#### [TASK A]
Using the fund description, rewrite the paragraph beginning "The Fund’s adviser, Howard Capital Management" as a short bulleted list that keeps its main facts.

#### [SOURCE TEXT]
────────────────────

The Fund is an actively managed exchange-traded fund (“ETF”) that invests in large capitalization securities of companies included in the S&P 500® Index and Nasdaq-100 Index® while hedging a portion of overall market exposure through an option overlay strategy and managing risk through the HCM BuyLine® (“BuyLine®”), a proprietary quantitative investment model. Under normal circumstances, the Fund invests at least 80% of its net assets (plus any borrowings for investment purposes) in equity securities represented in the S&P 500® Index (by replicating the Solactive US Large Cap Index) and Nasdaq-100 Index (by replicating the Solactive United States Technology 100 Index).

Equity Strategy

 

With respect to that portion of the Fund invested in equity securities represented by the S&P® 500 Index and the Nasdaq-100 Index, the Fund allocates approximately 50% of its portfolio to securities represented in the S&P 500® Index and 50% of its portfolio to securities represented in the Nasdaq 100 Index®.

 

Option Overlay Strategy

 

The Fund’s adviser, Howard Capital Management, LLC (the “Adviser”), engages a sub-adviser to purchase and sell exchange traded put options and sell exchange traded call options through an options overlay strategy, known as a “put/spread collar” strategy, to provide a continuous market hedge for approximately 80% of the Fund’s equity exposure. The options overlay strategy seeks to offer partial downside protection from the put options, while providing income from writing index call options or writing options on index-tracking ETFs, to reduce risk and volatility associated with typical long-only equity strategies.

────────────────────

#### [TASK B]
Lay out the records as a JSON list of strings, one string per line and blank lines left out, covering only the lines from the first line of the records through the line containing "Looking at the screenshot, I should [x=543, y=280].".

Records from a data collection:
────────────────────

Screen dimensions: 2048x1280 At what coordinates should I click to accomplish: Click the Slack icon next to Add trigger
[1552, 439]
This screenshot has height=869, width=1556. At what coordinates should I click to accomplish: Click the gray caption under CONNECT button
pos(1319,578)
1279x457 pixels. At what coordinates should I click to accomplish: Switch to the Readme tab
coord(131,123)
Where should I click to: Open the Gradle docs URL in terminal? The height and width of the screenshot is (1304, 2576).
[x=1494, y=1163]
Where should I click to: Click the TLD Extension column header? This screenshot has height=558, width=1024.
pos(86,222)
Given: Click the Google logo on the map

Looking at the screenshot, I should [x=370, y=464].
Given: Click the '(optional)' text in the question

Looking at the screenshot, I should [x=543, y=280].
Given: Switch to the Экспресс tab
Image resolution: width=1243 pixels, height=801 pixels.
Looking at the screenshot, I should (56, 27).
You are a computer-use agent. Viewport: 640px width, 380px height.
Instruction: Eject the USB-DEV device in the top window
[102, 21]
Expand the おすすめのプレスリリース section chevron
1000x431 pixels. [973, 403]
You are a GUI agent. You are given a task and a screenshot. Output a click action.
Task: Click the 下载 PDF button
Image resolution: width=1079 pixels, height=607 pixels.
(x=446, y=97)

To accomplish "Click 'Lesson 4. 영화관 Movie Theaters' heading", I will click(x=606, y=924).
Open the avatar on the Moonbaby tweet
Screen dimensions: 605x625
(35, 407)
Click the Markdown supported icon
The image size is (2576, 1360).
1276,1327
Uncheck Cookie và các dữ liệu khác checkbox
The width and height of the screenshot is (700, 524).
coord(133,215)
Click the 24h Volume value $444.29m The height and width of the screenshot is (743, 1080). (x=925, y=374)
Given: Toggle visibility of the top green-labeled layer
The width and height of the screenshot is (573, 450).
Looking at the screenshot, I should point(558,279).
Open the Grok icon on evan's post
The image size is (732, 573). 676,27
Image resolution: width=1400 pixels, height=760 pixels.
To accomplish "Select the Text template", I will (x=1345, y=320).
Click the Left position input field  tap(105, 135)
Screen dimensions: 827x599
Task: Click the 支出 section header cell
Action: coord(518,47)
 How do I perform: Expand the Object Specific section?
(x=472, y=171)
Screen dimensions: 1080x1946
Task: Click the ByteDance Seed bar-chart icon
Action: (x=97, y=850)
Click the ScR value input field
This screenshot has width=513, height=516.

────────────────────

#### [COMPLETE RESPONSE A]
- Howard Capital Management, LLC, the Fund's adviser, engages a sub-adviser to run an options overlay strategy known as a "put/spread collar."
- The sub-adviser buys and sells exchange-traded put options and sells exchange-traded call options.
- The strategy provides a continuous market hedge for approximately 80% of the Fund's equity exposure.
- The put options seek to offer partial downside protection.
- Writing index call options, or options on index-tracking ETFs, provides income.
- The aim is to reduce the risk and volatility of typical long-only equity strategies.

#### [COMPLETE RESPONSE B]
[
  "Screen dimensions: 2048x1280 At what coordinates should I click to accomplish: Click the Slack icon next to Add trigger",
  "[1552, 439]",
  "This screenshot has height=869, width=1556. At what coordinates should I click to accomplish: Click the gray caption under CONNECT button",
  "pos(1319,578)",
  "1279x457 pixels. At what coordinates should I click to accomplish: Switch to the Readme tab",
  "coord(131,123)",
  "Where should I click to: Open the Gradle docs URL in terminal? The height and width of the screenshot is (1304, 2576).",
  "[x=1494, y=1163]",
  "Where should I click to: Click the TLD Extension column header? This screenshot has height=558, width=1024.",
  "pos(86,222)",
  "Given: Click the Google logo on the map",
  "Looking at the screenshot, I should [x=370, y=464].",
  "Given: Click the '(optional)' text in the question",
  "Looking at the screenshot, I should [x=543, y=280]."
]